Babylon and two other medical apps have been removed from the NHS Apps Library, with NHS England citing beta testing as the reason behind it.
The library is currently in a test version, with NHS England hoping to have it nationally available by the end of 2018.
However some apps featured in the library, which aims to steer patients towards trusted digital tools, have been dropped following the beta testing phase.
Juliet Bauer, chief digital officer at NHS England, said: “The NHS Apps Library is in beta or a public testing phase, and will continue to evolve accordingly as with any other project in development.”
Private online GP services app, Babylon, is among those which has been cut.
A spokesman for the company said: “Babylon supports the aims of the NHS digital apps library.
“Following a recent NHS assessment process, our app was in the very first group to appear in the Library.
“As the focus of the NHS Digital Apps Library changes over time, so the mix of apps that appears on it will evolve as well.
“Unlike companies who choose only to provide their health service privately to those who can afford it, Babylon’s technology and GPs are available through the NHS to all – free at the point-of-need, via GP at Hand and NHS Online.
“In providing a safe, high quality, convenient and tech-enabled service to people who choose us, Babylon helps reduce the pressures on hard-pressed NHS staff.”
Another app dropped was Now GP from the Now Healthcare Group (NHG).
Lee Dentith, CEO and NHG founder, said: “We understand the reasons why we have had to be removed, but we expect our app Now Patient (which has been created to help up to 15 million people living with chronic care conditions) to be in the Apple App Store in the coming weeks.”
The removal of these services has been welcomed by the British Medical Association’s GP committee chair, Dr Richard Vautrey.
“NHS England has done the right thing by removing these apps from their library.

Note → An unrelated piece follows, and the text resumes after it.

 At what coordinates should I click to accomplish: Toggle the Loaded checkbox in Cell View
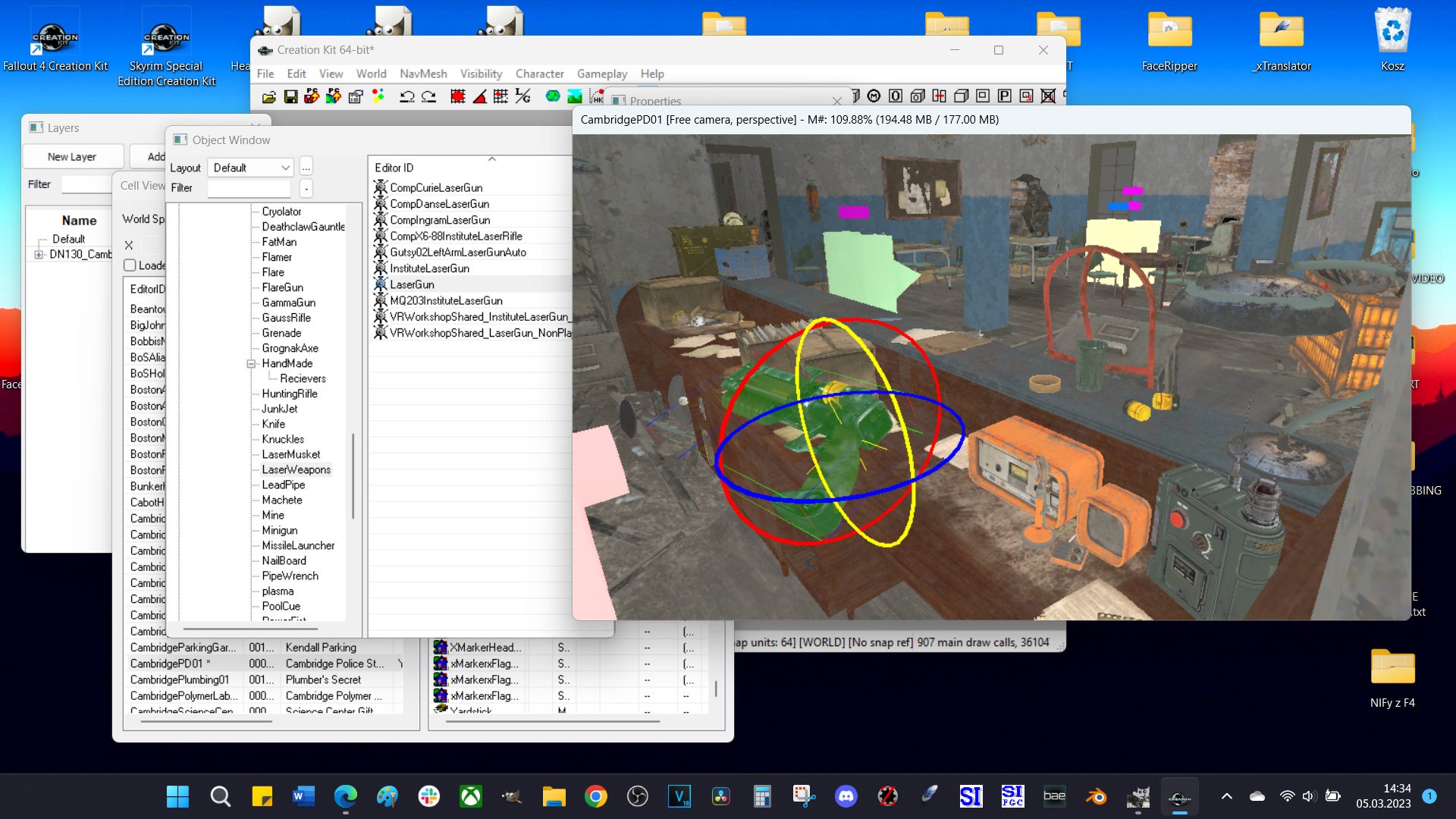pos(130,265)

It’s important that the public and patients can be confident that NHS-recommended services are just that – NHS services,” he said.

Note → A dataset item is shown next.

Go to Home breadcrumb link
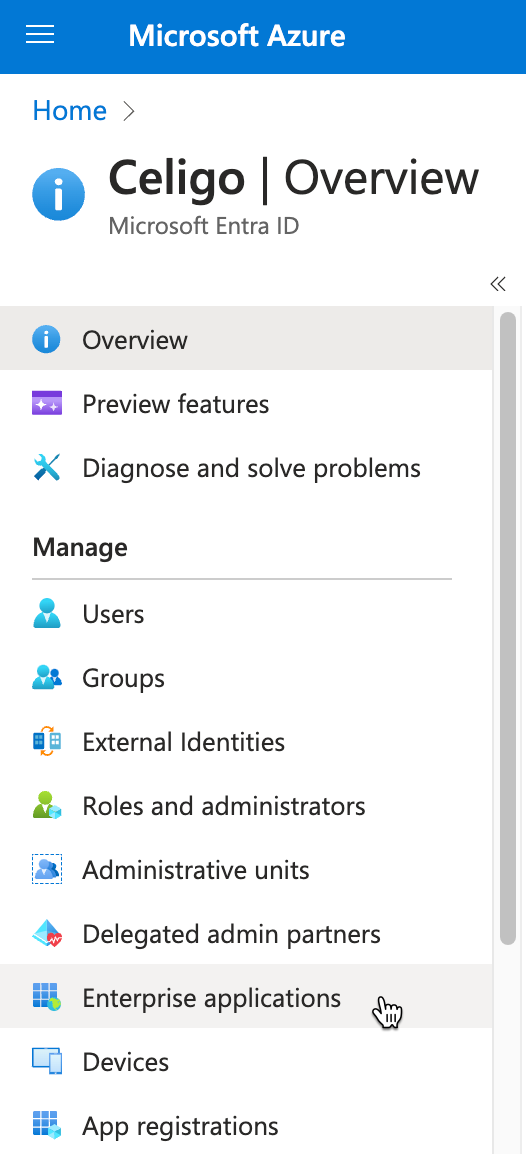 pyautogui.click(x=70, y=111)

“There has been a rapid expansion of digital services in recent months and it’s going to be increasingly important for national bodies to monitor and assess them.”
Another app to disappeared is Public Health England’s Sugar Smart, however Digital Health News understands the app has been renamed the ‘Food Scanner App’ and remains in the library.
19 March 2018 @ 14:16
Yes, as a patient, I’m happy for my data to be given to Trump himself if it means I get to see a GP. I mean all this data protection do-goodies… what world do they live on?!
There’s nothing wrong with the private sector capitalising on the NHS, it’s the way the NHS was set up from the start with GPs (private businesses) ruling the roost, after all!
We must not question commercial technological progress. We’ve money to waste on Brexit so why not give a hand out to those waiting to exploit us?!
[my serious point is that this article is so bias that it doesn’t even bother to ask NHSD to explain this stance for heaven’s sake!!]
13 March 2018 @ 08:27
We need to get serious about technotherapeutics. The app library is barely more than a list saying these apps exist and we like them. The evidence is lacking, the indications, effectiveness, side effects and interactions are all missing.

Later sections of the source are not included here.